Lines with "agent": copy each one from the listing below.

**** DATA PROVIDED ****

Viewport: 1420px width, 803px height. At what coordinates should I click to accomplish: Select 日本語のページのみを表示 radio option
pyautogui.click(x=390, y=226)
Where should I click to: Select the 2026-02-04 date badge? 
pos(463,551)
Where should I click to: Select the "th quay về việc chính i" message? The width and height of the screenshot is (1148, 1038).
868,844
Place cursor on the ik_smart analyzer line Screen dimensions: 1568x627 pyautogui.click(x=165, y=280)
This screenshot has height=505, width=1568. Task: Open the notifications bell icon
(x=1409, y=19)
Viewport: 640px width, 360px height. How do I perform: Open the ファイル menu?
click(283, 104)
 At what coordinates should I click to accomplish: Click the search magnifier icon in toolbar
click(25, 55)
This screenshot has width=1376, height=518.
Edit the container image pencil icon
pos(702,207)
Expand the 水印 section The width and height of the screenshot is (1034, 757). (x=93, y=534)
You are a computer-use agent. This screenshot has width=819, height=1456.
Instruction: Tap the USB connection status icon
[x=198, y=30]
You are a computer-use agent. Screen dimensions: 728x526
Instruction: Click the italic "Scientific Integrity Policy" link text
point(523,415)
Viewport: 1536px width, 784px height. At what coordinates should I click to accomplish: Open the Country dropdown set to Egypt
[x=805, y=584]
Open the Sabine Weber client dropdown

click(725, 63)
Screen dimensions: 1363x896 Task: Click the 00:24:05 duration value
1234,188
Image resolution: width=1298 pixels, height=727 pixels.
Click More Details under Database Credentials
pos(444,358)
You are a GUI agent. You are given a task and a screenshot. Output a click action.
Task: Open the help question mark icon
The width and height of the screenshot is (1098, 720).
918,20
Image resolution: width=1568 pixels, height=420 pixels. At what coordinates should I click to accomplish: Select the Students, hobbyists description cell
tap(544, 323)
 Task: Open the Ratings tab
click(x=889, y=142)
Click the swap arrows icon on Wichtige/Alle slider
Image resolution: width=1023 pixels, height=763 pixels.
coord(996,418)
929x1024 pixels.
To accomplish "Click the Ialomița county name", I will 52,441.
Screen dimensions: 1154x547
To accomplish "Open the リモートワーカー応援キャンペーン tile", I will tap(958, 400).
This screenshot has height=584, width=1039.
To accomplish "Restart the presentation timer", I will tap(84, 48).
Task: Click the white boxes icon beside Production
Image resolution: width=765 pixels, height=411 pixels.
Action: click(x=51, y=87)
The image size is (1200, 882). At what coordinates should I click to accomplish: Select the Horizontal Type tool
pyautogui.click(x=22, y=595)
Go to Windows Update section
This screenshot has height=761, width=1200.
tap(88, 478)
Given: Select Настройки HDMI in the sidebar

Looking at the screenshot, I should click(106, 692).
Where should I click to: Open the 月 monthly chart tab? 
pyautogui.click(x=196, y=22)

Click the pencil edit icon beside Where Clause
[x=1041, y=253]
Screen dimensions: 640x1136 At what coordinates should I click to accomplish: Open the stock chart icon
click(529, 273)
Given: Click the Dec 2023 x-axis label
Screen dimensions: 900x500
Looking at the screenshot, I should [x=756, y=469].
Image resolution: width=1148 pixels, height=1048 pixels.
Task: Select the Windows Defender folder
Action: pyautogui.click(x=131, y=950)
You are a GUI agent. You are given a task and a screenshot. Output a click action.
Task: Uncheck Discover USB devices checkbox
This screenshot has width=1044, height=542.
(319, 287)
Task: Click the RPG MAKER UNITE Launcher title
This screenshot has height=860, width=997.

****

RESULT FOR THIS EXERCISE>
You are a computer-use agent. This screenshot has width=819, height=1456.
You are a computer-use agent. Screen dimensions: 728x526
You are a GUI agent. You are given a task and a screenshot. Output a click action.
You are a GUI agent. You are given a task and a screenshot. Output a click action.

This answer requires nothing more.